_SUPPLIED MATERIAL_:
———

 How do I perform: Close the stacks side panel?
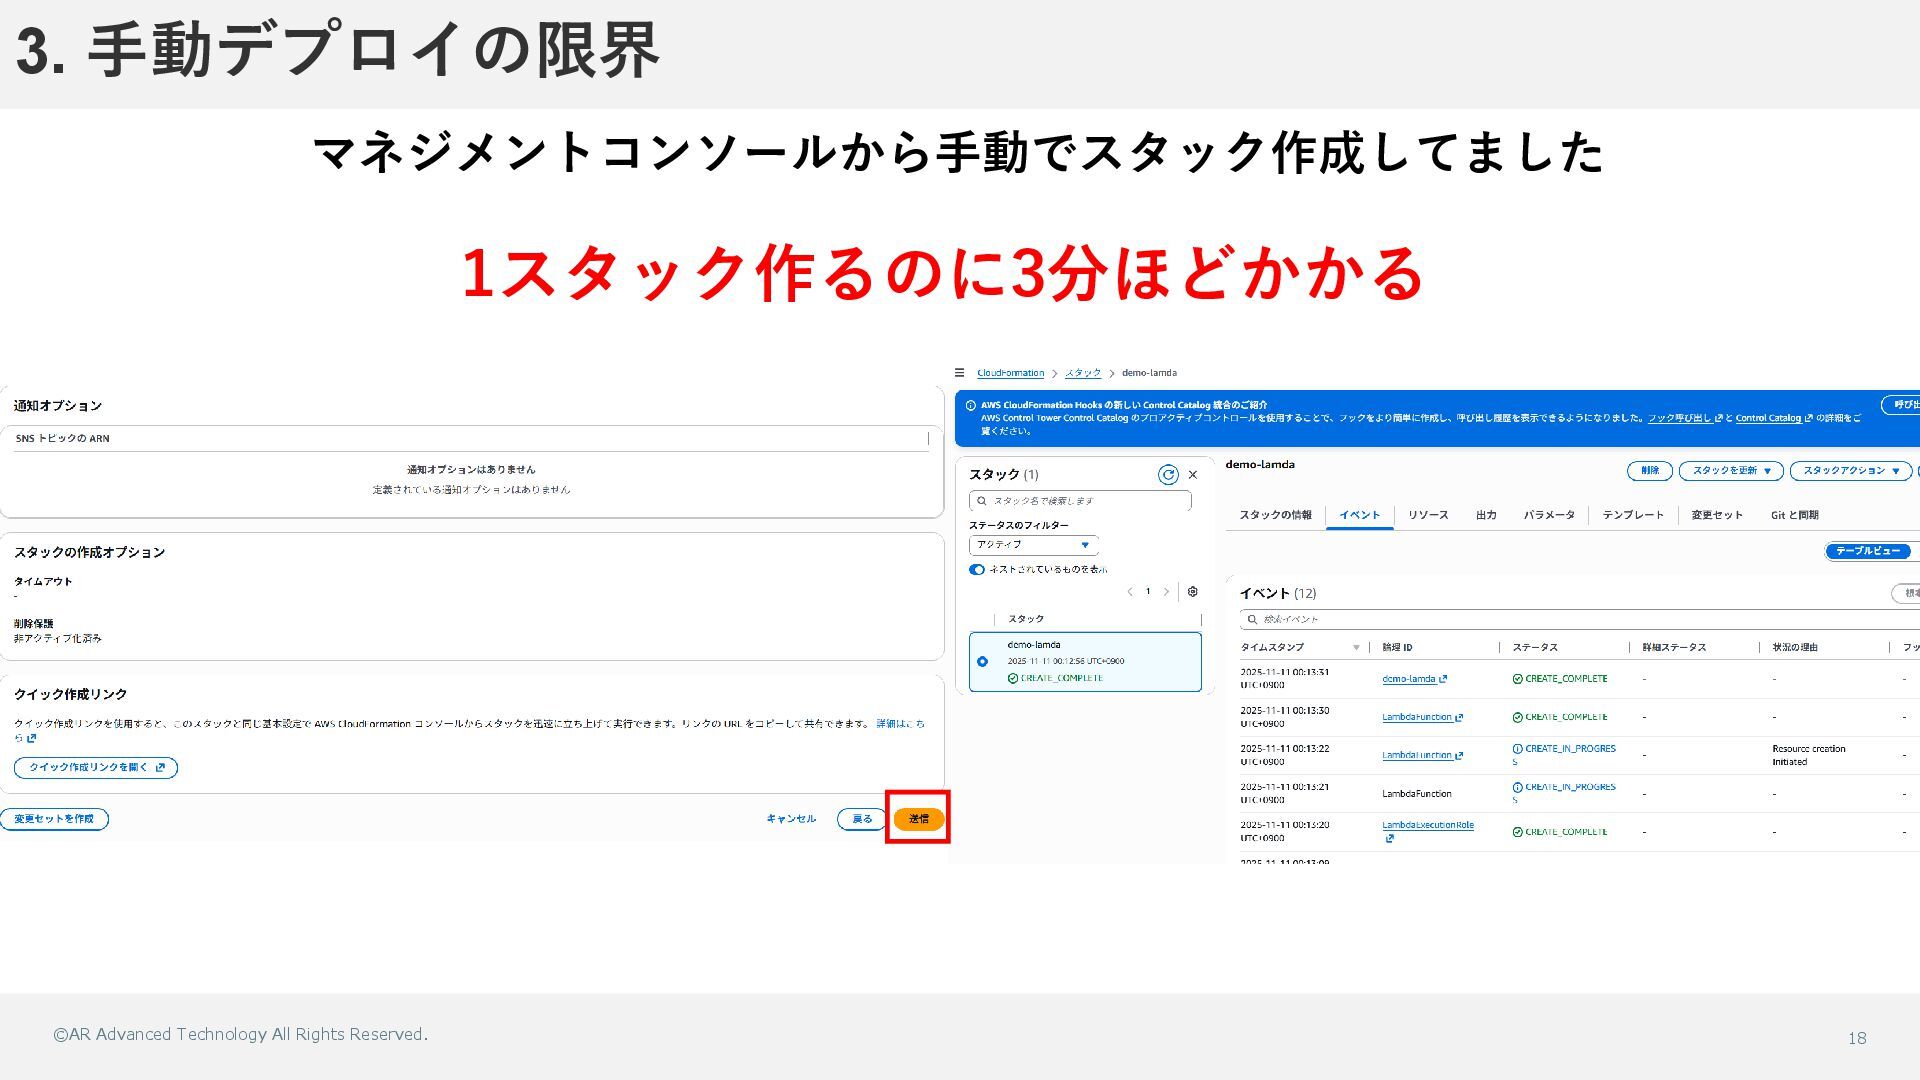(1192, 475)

———

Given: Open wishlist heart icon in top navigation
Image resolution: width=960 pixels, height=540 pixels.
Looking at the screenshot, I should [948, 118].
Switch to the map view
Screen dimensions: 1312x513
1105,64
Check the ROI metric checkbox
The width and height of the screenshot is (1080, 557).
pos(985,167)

———

_REQUIREMENT_:
Pull out the lines above, from the one containing "Switch to the map view" through the one containing "pos(985,167)", and reproduce them verbatim.

_CORRECT RESULT_:
Switch to the map view
Screen dimensions: 1312x513
1105,64
Check the ROI metric checkbox
The width and height of the screenshot is (1080, 557).
pos(985,167)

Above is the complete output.